Alıntılanan metin -
····················
Çift okey ile döner iken masadan kalkmak zorunda kalan doktorun “kim şapar lan Hipokrat yeminini bu saatten sonra” diye surat asarak yüksek sesle hastaya doğru “Ulan başka bir saat bulamadın mı çukura düşecek, mis gibi okeye dönüyordum” demesi karşılığında, hasta kişi kırık alt çenesinin ağrısına aldırmayarak gülümser bir şekilde gözü yaşlı eşine doğru bakaraktan “Üzülme hanım her Alamancı ’ya doğduğu topraklarda ölmek nasip olmaz!” der.
Hastalığın sonu
“Aman ölür mölür de, başımıza kalır” diye ameliyata alınan hasta 7 saat sonra ameliyattan çıkar.
Ertesi gün yarım yamalak kendine gelen hasta hastalıktan kurtulmanın ilk sinyalini vererek baş ucundaki eşine “Lan avrat şu bizim Almanya’daki sigorta şirketinin acil numarasını yazdığım kağıt nerede?” der.
····················
Veri kayıtları -

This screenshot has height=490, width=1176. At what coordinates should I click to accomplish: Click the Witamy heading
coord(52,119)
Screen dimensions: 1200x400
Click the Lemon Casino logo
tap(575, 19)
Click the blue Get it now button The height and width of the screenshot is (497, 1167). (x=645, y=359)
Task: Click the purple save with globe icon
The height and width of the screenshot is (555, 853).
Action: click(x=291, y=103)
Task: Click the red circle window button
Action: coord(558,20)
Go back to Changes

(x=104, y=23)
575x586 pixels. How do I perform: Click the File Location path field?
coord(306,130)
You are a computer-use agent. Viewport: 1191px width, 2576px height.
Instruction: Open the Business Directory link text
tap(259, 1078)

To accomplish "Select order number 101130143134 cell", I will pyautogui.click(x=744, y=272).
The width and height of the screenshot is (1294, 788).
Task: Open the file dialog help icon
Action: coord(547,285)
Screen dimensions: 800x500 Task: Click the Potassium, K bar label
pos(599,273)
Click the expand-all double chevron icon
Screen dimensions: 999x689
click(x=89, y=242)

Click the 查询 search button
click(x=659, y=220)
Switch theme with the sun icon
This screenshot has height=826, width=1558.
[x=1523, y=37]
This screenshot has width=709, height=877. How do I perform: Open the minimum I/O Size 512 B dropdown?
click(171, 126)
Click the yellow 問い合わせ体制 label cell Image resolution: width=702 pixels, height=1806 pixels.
····················
Görev amacı - Alıntılanan metne göre doktor masadan kalkmak zorunda kaldığında ne ile dönüyordu?

Yazılı yanıt - Çift okey ile dönüyordu.